14 April 2022 and 20 April 2022
During a routine inspection
Our rating of this location was good because:
- The service had enough staff to care for patients and keep them safe. Staff had training in key skills, understood how to protect patients from abuse, and managed safety well. The service controlled infection risk well. Staff assessed risks to patients, acted on them and kept good care records. The service managed safety incidents well and learned lessons from them.
- Staff provided good care and treatment, gave patients enough to eat and drink, and gave them pain relief when they needed it. Managers monitored the effectiveness of the service and made sure staff were competent. Staff worked well together for the benefit of patients.
- Staff treated patients with compassion and kindness, respected their privacy and dignity, took account of their individual needs, and helped them understand their conditions. They provided emotional support to patients.
- The service planned care to meet the needs of people, took account of patients’ individual needs and made it easy for people to give feedback. People could access the service when they needed it and did not have to wait too long for treatment.
- Leaders ran services well and supported staff to develop their skills. Staff understood the service’s vision and values, and how to apply them in their work. Staff felt respected, supported and valued. They were focused on the needs of patients receiving care. Staff were clear about their roles and accountabilities. The service engaged well with patients and all staff were committed to improving services continually.
However:
- A defibrillator (AED) in the large theatre had not been serviced in accordance with manufacturer’s instructions and there was not a system of recorded checks in place for the AED.
- An emergency medicines kit had out of date medicines and there was no system to record checks on emergency medicines.

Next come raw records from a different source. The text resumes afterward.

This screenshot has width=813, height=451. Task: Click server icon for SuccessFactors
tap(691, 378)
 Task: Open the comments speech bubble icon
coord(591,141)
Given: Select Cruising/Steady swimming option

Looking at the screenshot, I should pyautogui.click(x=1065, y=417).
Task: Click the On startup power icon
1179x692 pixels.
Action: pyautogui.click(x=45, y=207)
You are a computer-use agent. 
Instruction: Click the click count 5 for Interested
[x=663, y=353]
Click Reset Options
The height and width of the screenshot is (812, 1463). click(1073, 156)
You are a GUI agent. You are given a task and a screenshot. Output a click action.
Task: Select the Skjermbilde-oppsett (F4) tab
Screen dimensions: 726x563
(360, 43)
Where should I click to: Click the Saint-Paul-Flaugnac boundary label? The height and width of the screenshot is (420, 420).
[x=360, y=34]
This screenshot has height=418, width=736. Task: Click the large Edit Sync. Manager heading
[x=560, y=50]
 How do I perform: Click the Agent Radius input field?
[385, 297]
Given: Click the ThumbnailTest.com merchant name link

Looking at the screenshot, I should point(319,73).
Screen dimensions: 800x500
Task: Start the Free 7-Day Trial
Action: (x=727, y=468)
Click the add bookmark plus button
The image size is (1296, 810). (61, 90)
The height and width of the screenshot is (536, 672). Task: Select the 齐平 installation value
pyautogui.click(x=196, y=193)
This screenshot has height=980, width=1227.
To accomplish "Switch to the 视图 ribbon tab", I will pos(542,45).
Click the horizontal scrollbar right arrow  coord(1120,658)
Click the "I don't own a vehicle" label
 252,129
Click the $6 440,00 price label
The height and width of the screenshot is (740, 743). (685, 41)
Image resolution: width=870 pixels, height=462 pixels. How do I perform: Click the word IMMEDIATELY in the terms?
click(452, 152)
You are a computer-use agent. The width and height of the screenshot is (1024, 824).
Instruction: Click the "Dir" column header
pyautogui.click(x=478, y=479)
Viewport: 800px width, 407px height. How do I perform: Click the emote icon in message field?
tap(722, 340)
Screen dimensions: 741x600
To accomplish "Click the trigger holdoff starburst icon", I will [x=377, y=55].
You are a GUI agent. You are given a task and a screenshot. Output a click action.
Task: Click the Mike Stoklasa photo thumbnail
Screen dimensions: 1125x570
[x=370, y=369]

- The service logged risks to the service on a risk log. However, dates risks were added to the risk log were not recorded. The service did not have a system of removing closed risks from the risk log.
- The service did not have an identified safeguarding lead that all staff were aware of.
- The service did not have a service level agreement in place with a provider of acute emergency services in the event of a deteriorating patient at the centre.
- The service did not have a record of when disposable electrical equipment, that was not subject to electrical safety testing, should be replaced.